Bugzilla – Bug 1215932
VUL-0: CVE-2023-4610: kernel: slab-use-after-free Read in radix_tree_lookup
Last modified: 2024-06-07 15:22:09 UTC
A use-after-free flaw was found in radix_tree_lookup in ./lib/radix-tree.c in Radix tree node cache in the Linux Kernel. This flaw could allow a local attacker to crash the system, and could even lead to a kernel information leak problem.

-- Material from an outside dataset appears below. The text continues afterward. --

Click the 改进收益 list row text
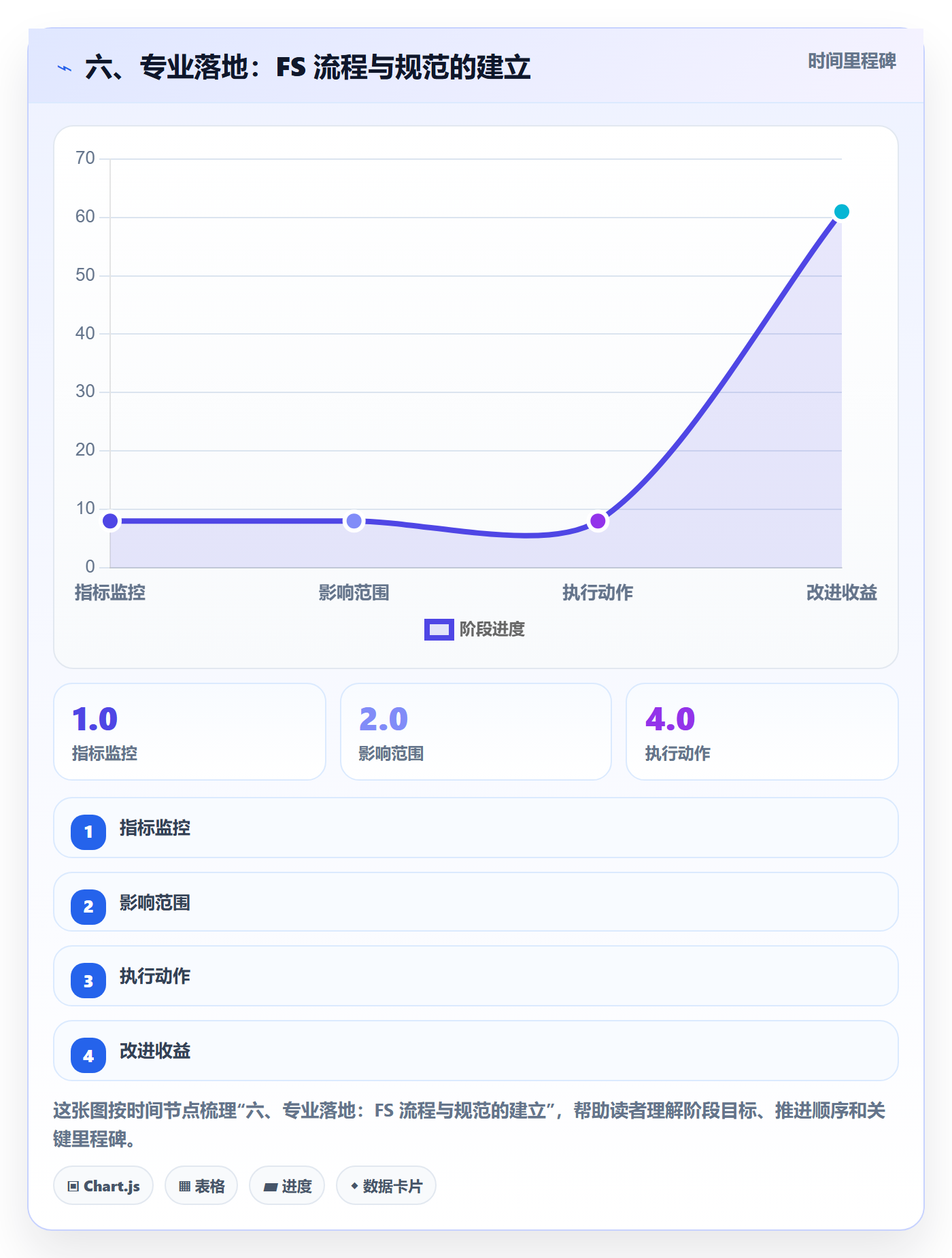The width and height of the screenshot is (952, 1258). click(155, 1051)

References: https://www.spinics.net/lists/kernel/msg4890803.html https://www.spinics.net/lists/kernel/msg4920917.html http://web.nvd.nist.gov/view/vuln/detail?vulnId=CVE-2023-4610
The upstream discussion can be found at https://lore.kernel.org/all/CALf2hKtDJGqmsiSykbX8EEfbthwt6a4Bs98m60dUkS7URW-C8g@mail.gmail.com/ Nobody replied, so I have just added Mathew into Cc who should be familiar with the code.
The outcome from the upstream discussion is that use-after-free was introduced by the commit f95bdb700bc6bb74e ("mm: vmscan: make global slab shrink lockless") in 6.4-rc1. It has been reverted by the commit 71c3ad65fabec9620d ("Revert "mm: vmscan: make global slab shrink lockless") right before releasing 6.4 final. By other words, the bug was in all in 6.4-rcX releases but not in the final release. Could we please dispute the CVE?
Hi Gabriele, As Petr has mentioned, looks like the patch that introduced this issue was shortly present in v6.4-rcX and it was reverted before v6.4-final. Let's reassign this bug to your team for further decision. Thanks!
All done, closing.